Рыцарская слава, добытая на Запорожье, не спасла, однакож, Самуила Зборовского от его участи. Вскоре открылись его замыслы против короля, которые он высказал во многих случаях, не имея осторожности своих братьев. Он же, притом, был банит, лишенный покровительства законов. Замойский досадовал на всю его фамилию за её политическую агитацию и воспользовался первым случаем схватить его, а король велел отрубить ему голову. Без сомнения, к этой крутой мере побудила Батория больше всего та популярность, которую отважный магнат приобрел на Запорожье. В его лице был казнен не столько польский пан, сколько такой же казацкий предводитель, как и Подкова.
ГЛАВА V.
Экономический быт запорожской колонии. — Пограничные старосты действуют заодно с казаками. — Меры центральной власти к подавлению казаков. — Экономическая несостоятельность этих мер. — Старания панов-колонизаторов сделать из русских провинций новую Польшу. — Препятствия в политическом и социальном положении страны.

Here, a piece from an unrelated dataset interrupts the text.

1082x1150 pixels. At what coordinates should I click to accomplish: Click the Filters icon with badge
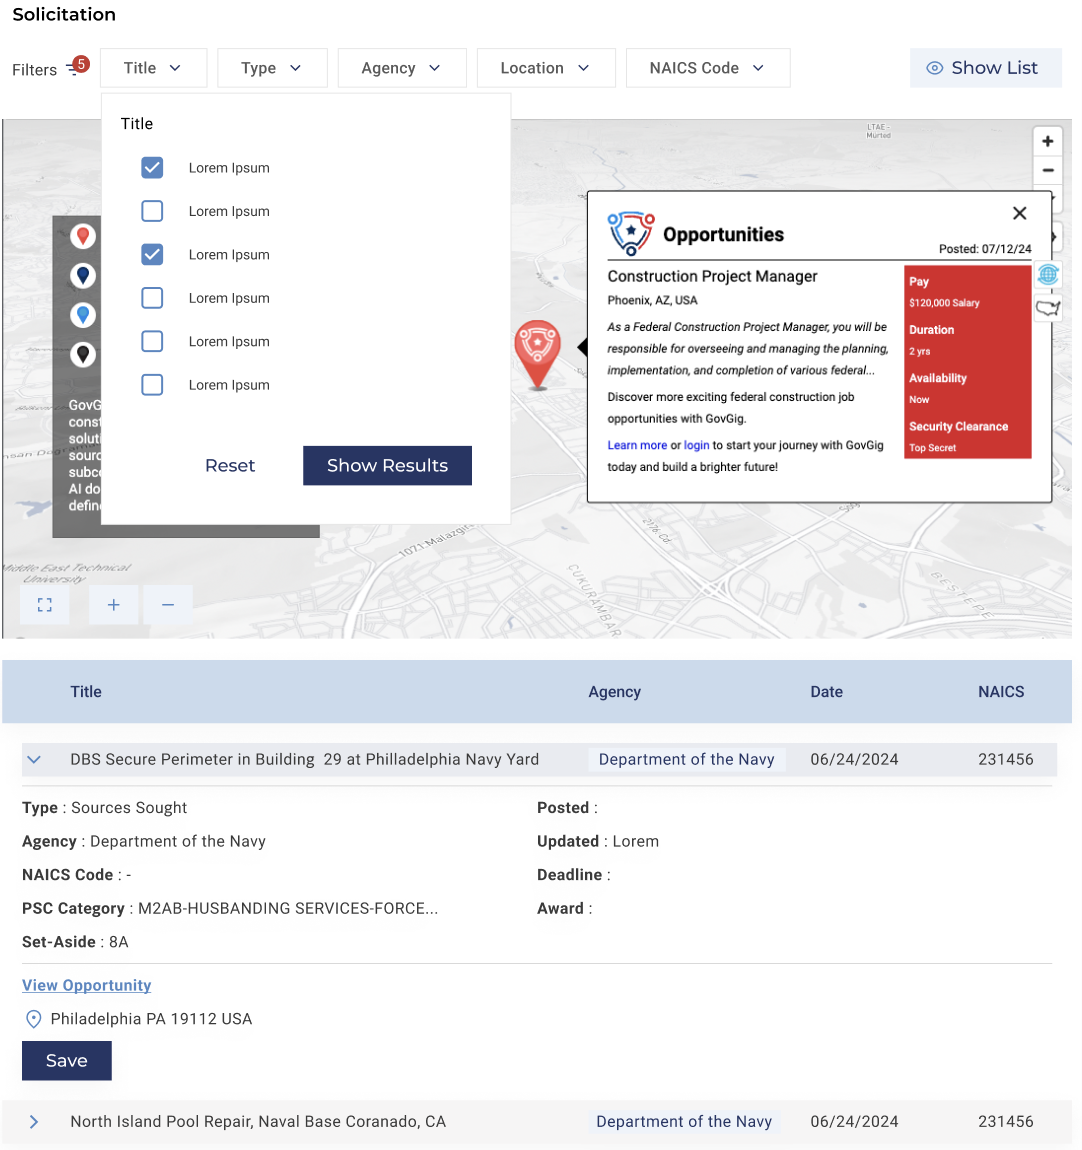pos(75,68)
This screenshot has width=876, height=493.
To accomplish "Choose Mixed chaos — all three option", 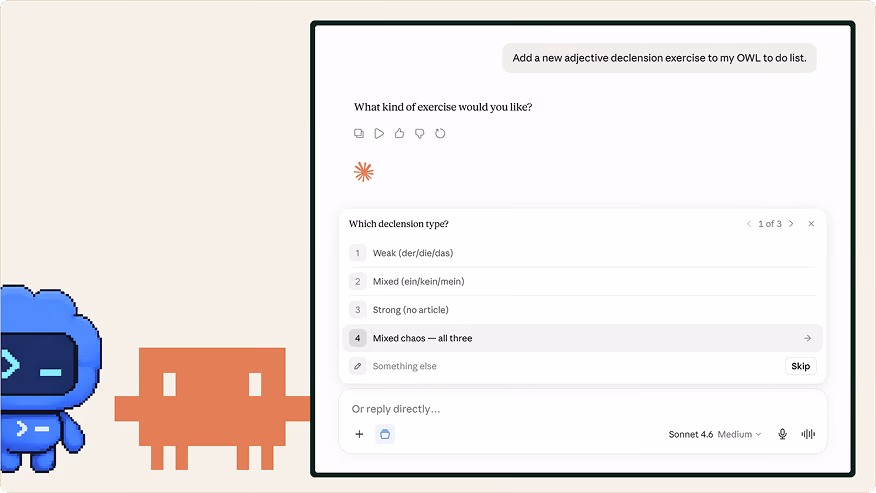I will pyautogui.click(x=582, y=338).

Рассказ Папроцкого выразительными чертами рисует местность, в которой гнездилось новое казачество. Становится понятным, почему она оставалась "дикими полями", безлюдною пустынею, не принадлежащею никому из соседних народов. Это были пространства бесплодные, опустошаемые саранчею, удаленные от поселений настолько, что человек рисковал умереть голодною смертью во время переходов. Некоторые только места изобиловали рыбою и дичью, да на больших расстояниях были разбросаны оазисы богатой растительности для пастьбы скота. Удалиться за Пороги — значило подвергнуть себя многим лишениям, которые мог выдерживать только человек с железною натурою. Чтобы войско могло стоять в этой пустыне кошем, отряды его должны были заниматься охотою и рыболовством. Даже добывание соли сопряжено было с далекими переездами и опасностями [48], и потому казаки вялили рыбу, натирая ее древесною золою вместо соли. Можно себе вообразить, какова была одежда низовых рыцарей, нуждавшихся в дневном пропитании. Но запорожцы относились к подобным лишениям с некоторою гордостью: по их понятиям, лишения были не только чем-то неизбежным, но и необходимым, как залог их могущества. О татарах Бильский говорит, что они сильны своею быстротою да способностью переносить всякие лишения. Казаки не могли бы совладать с татарами, если б не усвоили тех же способностей в высшей степени. Шляхтичей, прибывших к ним в товарищество, они встретили неприязненно, и не хотели довериться человеку, незнакомому с нуждою. "Это какой-то изнеженный пан; не испытав никогда нужды, не в силах он вытерпеть наших недостатков". Так рассуждали казаки о Самуиле Зборовском.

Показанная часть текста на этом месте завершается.